Releasing Tillie in the Pidwa Wilderness Reserve at the end of January was no exception. And when she stopped for that final look back at us before disappearing into the bush, I wondered whether she wasn’t also in some small way aware of a sense of loss. “
Her release today
Seeing her again yesterday morning filled me with pride that she had adapted so well in her new environment. She was darted in the boma area where she has been for the past six weeks, collared and then transported in a cage to the 2 000 hectare enclosure where there are no predators and where she will spend the second phase of her release. She will now have the opportunity to hone her natural hunting skills. During this period she will be monitored daily and only provided with meat should she fail to hunt successfully.

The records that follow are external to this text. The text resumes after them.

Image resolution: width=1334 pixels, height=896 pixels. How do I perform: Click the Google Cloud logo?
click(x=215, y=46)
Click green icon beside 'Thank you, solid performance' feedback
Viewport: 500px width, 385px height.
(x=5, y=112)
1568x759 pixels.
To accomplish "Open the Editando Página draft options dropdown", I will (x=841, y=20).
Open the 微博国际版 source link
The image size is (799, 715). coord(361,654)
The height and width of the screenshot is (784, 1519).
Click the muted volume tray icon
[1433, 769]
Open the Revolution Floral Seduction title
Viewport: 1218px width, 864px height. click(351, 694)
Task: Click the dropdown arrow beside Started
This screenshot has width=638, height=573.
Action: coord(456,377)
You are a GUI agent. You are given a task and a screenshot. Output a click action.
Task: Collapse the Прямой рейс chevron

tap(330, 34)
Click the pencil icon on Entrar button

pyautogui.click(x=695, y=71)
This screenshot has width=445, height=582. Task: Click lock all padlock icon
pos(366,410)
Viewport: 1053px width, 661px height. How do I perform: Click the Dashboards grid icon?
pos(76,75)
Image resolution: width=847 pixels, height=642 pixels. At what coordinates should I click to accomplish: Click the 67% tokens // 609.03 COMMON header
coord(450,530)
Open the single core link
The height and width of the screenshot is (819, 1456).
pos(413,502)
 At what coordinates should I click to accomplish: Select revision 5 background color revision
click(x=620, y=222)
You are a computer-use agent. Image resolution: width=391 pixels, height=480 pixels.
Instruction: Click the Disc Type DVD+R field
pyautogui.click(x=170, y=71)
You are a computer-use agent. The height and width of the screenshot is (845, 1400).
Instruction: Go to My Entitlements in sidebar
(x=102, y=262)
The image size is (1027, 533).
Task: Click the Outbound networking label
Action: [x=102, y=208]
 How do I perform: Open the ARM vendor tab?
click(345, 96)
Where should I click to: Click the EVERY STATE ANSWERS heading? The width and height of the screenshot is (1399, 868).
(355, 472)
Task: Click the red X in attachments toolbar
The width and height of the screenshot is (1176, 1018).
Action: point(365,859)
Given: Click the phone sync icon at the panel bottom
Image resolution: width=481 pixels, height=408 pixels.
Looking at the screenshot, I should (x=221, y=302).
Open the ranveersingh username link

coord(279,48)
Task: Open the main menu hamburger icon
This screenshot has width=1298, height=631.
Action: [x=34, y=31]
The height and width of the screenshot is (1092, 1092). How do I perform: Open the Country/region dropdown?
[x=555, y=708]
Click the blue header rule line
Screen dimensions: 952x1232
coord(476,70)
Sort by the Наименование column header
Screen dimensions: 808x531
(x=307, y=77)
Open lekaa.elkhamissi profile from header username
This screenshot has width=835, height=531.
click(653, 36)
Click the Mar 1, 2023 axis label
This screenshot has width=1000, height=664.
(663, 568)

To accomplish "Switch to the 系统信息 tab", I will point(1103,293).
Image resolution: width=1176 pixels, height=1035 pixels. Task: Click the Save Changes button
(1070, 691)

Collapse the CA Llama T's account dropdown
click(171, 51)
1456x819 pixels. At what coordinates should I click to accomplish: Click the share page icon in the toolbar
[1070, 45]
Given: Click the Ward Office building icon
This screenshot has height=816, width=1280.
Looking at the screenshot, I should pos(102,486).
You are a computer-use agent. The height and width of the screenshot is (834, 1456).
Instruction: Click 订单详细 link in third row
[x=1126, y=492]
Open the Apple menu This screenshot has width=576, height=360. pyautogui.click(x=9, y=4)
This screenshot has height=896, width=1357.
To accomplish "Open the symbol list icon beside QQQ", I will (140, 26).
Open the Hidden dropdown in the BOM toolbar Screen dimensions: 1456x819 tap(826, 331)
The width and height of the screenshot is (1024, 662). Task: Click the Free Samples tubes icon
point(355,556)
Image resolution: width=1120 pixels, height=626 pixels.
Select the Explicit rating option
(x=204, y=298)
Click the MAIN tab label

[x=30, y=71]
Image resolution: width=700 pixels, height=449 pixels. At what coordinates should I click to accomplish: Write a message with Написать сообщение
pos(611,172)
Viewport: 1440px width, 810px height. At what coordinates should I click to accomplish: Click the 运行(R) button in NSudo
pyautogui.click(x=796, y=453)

When she stepped from the crate in the scenic setting next to the dam, she did so with caution, looking back repeatedly, yet curious to explore this new environment. And as she walked away, I silently prayed that this day that had started with soft rain and the biggest rainbow that I have ever seen in the bushveld would augur well for her and that she would adapt as well in this second phase of her release as she had in the first.
Born as one of a litter of three to dam Thea and sire Tiaan on 1 May 2012, Tillie and her siblings were raised in captivity at HESC, meaning they were raised in a large enclosure protected from predators and we monitored their health and progress. I remember when the cubs were born – tiny balls of fur, with eyes tightly closed, that could fit into the palm of my hand, had I chosen to pick them up. However, we don‘t intervene in births or hand raise cubs unless the mother dies or abandons her litter, believing that nature must take its course.
In the wild, only two percent of cheetah cubs reach adulthood as they are killed by other predators. Tillie and her siblings survived this lot and for that we are grateful.
We’ll keep you posted on her progress in the Pidwa Wilderness Reserve.